Además, en las cárceles se tiende a reafirmar el rol estereotipado asignado socioculturalmente a las mujeres. Por un lado, acostumbran a ser sancionadas en mayor medida que los hombres por la idea preconcebida de la “docilidad femenina”, lo que perjudica su acceso a los permisos de salida o al tercer grado. Así, la mayoría de los programas están dirigidos a proteger su condición de madres, pero no a fomentar su autonomía mediante una especialización laboral, una actividad física cotidiana y su desarrollo cultural, todos ellos aspectos más comunes en sus homólogos masculinos. Por otro lado, las actividades ocupacionales suelen estar asociadas a las tareas domésticas (cocina, lavandería y limpieza), trabajos notoriamente menos cualificados y peor retribuidos tanto en la cárcel como en libertad. A esto se une el rechazo social por no haber cumplido con el rol que se esperaba de ella (exclusivamente el de mujer, madre y principal responsable de la familia) en base a los citados estereotipos.
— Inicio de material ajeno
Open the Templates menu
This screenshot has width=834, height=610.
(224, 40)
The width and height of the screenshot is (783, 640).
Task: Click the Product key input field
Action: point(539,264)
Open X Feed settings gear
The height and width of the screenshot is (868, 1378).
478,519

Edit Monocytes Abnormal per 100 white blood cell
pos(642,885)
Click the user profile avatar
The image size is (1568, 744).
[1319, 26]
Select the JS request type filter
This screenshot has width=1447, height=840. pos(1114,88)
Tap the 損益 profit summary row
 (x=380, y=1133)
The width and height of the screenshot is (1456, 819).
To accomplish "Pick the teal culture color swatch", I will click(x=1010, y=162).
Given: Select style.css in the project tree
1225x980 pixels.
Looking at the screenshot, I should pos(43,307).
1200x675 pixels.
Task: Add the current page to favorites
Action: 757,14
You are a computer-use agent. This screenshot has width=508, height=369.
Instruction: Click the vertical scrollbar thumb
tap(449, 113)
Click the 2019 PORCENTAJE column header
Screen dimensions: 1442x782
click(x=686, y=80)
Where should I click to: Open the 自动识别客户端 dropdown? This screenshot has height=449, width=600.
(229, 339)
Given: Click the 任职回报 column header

Los factores mencionados contribuyen a que la reinserción social posterior presente una mayor dificultad para las mujeres, aumentando el riesgo de reincidencia.
Como hemos visto, el caso de las mujeres infractoras es una muestra más de la permanencia de la desigualdad de género todavía existente en pleno siglo XXI, a la que se le añade como agravante el desconocimiento social de esta problemática. Aun siendo conscientes de las diferencias socioculturales y de capacidades de cada país, tanto los estados que más esfuerzos han realizado para responder a las necesidades de las reclusas como los que todavía no han abordado esta cuestión, deberían reexaminar las políticas sociales y medidas penitenciarias con un prisma no sesgado y en perspectiva de género. Desde un punto de vista sociológico, es importante continuar estrechando la brecha salarial y fomentar el acceso a la educación y al mercado laboral a las personas con menos recursos, contribuyendo a reducir la vinculación pobreza-criminalidad. Por lo que respecta al entorno penitenciario, sería necesario respetar el principio de proximidad al entorno familiar de las mujeres, lo que se podría traducir en la construcción de unidades penitenciarias específicas donde reubicarlas, cualquiera que sea su régimen penitenciario. En el caso de mujeres embarazadas o con hijos de corta edad, podría permitírseles cumplir la condena en arresto domiciliario, tal y como ya ocurre en Italia. Finalmente, sería oportuno trabajar en el desarrollo personal de las mujeres más allá de la dimensión que se les atribuye como cuidadora del hogar, haciendo un ejercicio de mediación familiar cuando sea posible tanto para conseguir el mínimo deterioro posible de los lazos afectivos existentes entre las presas y sus familiares como para posibilitar a las internas la intervención en la reestructuración de su entorno familiar y, por último, asegurar un mínimo de puestos en todos los trabajos y actividades disponibles en la cárcel, emitiendo certificados de oficialidad para así facilitar su futura reinserción laboral.